We’ve also added a capability that lets you quickly dismiss related alerts in the same session, so you don’t have to click through and resolve each alert individually.
Customizable Server Names for All Servers
No one likes deciphering server names. That’s why we now support customizable, human-readable names for all your servers. You can assign your servers names that your team can understand without a reference sheet. And while server names are limited to 128 characters, you can go wild with a-z, A-Z, 0–9, spaces, underscores, colons, periods and dashes.
We’ve also improved the automation process for naming servers. Previously the server’s config file was only checked during installation and the name could not be changed unless in the Cmd interface. This unfortunately led to unnamed servers. Now, each time a server without a name connects to Cmd, we check its config file and set the server name accordingly.
More Efficient and Flexible Data Scrubbers for Compliance
We value data privacy, and we know that protecting your PII and customer data is a key concern. To make sure that sensitive information doesn’t leave your network, we redesigned our data scrubbers — little routines that identify and redact data deemed to be sensitive — to be more efficient, more flexible, simpler to test and manage.
Here’s what we did:
- Improved performance — We started by reducing the amount of data each scrubber processes by limiting each scrubber to one of three data types: commands, file diffs or terminal outputs.
- Standardized behavior — Scrubbers now apply to the entire project in which they are defined and apply to lines instead of buffers. Both of these changes help standardize scrubber behavior.
- Configurable length — Since scrubbers now apply to lines, we’ve added a way to change the line length to set an upper bound on how much data from a single line gets scrubbed at one time.
- Logical redaction — Redaction is necessary for security, but it is also important to understand how much content is redacted. This is why there is now a 1:1 relationship between the number of characters under redaction and the number of asterisks that will appear.
Increased Version Control
Security admins love control. So we’ve added two new features to increase control of installed software versions.
- Administrators can now toggle automatic updates of the Cmd agent on a per-project basis.
- Administrators can now download different versions of the agent directly from the Cmd app, instead of just the latest version.

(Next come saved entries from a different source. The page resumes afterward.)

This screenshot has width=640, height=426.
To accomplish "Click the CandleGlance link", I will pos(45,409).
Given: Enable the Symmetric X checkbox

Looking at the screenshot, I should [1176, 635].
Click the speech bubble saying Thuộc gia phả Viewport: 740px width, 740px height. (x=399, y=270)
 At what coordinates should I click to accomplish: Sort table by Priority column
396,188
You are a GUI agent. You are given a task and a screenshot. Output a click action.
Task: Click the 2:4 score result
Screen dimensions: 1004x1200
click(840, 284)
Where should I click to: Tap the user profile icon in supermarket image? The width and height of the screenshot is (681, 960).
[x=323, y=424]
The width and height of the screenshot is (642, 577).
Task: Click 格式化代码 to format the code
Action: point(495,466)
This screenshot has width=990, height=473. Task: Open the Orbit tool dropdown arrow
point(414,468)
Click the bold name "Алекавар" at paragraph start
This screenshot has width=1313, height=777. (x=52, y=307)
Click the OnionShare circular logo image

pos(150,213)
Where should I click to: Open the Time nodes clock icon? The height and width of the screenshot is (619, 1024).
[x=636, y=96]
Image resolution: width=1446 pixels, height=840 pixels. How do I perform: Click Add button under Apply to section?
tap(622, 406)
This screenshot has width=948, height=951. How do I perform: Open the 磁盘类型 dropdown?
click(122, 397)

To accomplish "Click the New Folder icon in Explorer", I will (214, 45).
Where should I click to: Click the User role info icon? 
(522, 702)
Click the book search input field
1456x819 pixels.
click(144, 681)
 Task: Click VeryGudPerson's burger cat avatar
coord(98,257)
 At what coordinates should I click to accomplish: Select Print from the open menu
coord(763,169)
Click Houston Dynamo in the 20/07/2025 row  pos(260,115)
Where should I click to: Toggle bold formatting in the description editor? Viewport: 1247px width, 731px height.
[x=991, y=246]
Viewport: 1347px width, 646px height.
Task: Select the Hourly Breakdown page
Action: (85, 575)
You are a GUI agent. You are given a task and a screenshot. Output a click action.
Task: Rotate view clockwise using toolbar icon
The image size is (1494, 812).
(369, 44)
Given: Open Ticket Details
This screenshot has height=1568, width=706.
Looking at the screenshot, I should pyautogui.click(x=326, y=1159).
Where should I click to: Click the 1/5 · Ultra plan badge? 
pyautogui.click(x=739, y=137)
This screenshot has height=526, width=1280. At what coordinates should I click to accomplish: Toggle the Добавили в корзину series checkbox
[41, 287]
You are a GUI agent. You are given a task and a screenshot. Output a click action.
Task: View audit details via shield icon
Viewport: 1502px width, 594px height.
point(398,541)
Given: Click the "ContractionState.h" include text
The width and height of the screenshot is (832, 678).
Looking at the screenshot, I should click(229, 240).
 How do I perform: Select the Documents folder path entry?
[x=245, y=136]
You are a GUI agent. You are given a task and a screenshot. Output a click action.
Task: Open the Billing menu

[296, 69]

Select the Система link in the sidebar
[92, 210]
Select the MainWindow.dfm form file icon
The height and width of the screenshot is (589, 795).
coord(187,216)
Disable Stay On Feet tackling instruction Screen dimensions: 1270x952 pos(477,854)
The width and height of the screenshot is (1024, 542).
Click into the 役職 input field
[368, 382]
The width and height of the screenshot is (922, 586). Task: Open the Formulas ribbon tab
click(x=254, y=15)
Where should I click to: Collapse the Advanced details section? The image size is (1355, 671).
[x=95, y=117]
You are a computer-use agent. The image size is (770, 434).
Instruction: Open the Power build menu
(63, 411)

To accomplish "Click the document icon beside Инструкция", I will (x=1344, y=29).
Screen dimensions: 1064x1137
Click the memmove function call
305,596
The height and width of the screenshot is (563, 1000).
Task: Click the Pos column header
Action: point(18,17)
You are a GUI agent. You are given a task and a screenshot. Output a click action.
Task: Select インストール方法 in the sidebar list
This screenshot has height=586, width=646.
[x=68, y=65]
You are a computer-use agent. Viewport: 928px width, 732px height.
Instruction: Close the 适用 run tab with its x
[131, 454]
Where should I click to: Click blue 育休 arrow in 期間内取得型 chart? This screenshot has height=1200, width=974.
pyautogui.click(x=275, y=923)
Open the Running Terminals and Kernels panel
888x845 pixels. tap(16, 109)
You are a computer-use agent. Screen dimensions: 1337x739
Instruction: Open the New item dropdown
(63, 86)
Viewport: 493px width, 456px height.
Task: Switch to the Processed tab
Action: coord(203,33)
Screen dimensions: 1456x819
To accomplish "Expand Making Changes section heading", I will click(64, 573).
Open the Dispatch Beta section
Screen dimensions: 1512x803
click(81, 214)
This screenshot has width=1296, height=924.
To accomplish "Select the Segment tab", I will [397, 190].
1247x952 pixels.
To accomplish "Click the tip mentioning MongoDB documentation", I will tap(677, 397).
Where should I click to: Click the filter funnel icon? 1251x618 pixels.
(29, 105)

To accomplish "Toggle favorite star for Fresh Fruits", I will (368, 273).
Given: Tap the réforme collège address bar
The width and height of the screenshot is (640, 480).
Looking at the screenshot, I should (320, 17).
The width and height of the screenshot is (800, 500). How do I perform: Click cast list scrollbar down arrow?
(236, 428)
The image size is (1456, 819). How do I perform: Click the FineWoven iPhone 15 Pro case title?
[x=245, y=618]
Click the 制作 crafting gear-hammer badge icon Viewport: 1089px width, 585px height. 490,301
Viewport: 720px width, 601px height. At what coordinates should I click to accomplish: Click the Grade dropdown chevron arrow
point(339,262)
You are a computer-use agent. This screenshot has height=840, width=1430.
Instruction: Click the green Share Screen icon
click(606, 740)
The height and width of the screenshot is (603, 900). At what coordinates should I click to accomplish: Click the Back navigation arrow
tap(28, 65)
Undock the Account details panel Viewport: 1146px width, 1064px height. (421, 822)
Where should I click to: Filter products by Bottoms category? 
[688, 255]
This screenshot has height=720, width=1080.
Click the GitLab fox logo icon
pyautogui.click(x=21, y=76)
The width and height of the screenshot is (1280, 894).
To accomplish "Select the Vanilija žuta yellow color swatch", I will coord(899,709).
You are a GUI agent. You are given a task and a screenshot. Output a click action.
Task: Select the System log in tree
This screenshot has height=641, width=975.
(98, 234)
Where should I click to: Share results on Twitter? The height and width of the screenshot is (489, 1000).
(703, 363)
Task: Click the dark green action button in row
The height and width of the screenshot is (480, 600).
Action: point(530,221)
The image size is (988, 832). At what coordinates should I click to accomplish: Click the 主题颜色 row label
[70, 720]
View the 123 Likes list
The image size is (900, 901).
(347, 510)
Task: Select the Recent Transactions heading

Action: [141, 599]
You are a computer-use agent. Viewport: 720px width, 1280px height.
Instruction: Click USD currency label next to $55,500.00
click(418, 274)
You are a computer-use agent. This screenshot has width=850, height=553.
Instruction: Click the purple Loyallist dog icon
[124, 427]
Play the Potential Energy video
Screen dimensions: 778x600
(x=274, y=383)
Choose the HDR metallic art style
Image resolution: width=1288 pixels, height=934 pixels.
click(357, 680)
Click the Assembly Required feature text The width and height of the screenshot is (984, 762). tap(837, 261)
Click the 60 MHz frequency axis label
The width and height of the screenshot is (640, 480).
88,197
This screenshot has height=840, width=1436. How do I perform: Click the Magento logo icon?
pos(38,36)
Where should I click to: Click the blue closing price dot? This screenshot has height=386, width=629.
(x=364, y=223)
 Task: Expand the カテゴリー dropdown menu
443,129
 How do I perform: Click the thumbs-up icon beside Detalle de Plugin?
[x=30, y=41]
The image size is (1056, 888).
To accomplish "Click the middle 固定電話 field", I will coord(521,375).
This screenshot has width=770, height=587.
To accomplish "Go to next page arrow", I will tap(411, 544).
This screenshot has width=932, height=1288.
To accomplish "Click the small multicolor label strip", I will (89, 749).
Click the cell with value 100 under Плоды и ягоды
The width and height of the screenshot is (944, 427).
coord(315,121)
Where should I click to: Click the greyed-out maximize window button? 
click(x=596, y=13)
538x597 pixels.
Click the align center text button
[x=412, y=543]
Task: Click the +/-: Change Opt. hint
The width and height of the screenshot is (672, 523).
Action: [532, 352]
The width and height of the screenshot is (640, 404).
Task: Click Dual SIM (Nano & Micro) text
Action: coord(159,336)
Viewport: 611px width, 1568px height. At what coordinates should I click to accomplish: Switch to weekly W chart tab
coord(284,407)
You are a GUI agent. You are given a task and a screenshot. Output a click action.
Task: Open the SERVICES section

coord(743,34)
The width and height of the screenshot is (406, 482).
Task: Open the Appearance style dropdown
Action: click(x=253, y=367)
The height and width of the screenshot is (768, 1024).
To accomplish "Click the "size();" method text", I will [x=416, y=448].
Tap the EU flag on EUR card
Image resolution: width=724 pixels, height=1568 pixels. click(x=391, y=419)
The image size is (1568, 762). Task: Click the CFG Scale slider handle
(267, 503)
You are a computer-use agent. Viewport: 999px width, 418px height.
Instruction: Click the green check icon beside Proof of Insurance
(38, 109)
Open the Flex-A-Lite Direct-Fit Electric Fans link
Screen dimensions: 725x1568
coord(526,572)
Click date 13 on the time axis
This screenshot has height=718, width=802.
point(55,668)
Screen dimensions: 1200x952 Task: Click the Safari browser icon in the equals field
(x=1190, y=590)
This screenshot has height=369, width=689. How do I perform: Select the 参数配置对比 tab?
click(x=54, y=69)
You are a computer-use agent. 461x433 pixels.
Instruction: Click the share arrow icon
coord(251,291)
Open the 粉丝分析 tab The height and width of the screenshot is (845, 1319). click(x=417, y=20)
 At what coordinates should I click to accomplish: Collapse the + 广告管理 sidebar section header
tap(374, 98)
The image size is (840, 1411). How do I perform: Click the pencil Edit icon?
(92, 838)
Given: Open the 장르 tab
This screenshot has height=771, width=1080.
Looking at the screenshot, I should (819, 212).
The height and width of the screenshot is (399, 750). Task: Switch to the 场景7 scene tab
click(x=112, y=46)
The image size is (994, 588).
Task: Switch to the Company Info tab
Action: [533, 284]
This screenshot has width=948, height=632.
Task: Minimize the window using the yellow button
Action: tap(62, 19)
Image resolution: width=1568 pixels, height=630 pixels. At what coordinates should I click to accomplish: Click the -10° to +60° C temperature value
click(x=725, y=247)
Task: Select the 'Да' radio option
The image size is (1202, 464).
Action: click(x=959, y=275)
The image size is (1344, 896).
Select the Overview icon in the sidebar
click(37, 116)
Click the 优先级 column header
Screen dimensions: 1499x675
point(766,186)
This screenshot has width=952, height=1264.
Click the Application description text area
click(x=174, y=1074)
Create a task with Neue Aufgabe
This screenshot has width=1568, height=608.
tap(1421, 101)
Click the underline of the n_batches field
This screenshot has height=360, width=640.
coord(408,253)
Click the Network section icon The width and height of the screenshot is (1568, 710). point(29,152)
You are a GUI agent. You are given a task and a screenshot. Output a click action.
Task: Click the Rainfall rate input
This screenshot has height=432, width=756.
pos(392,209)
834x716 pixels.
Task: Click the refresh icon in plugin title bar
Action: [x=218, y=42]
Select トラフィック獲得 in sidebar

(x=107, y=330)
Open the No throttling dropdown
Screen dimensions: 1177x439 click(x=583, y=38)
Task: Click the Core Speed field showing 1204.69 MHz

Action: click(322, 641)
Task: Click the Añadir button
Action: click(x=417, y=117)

Security Doesn’t Have to Be Laborious
As more critical data is stored and accessed via your Linux environment, being able to monitor administrative root access activity has never been more important. We get it and we want to help Cmd users quickly respond. Whether it be a simple mistake or a true threat, you’ve got to react quickly. Luckily, these improvements will help you to be more efficient all while keeping your Linux systems secure.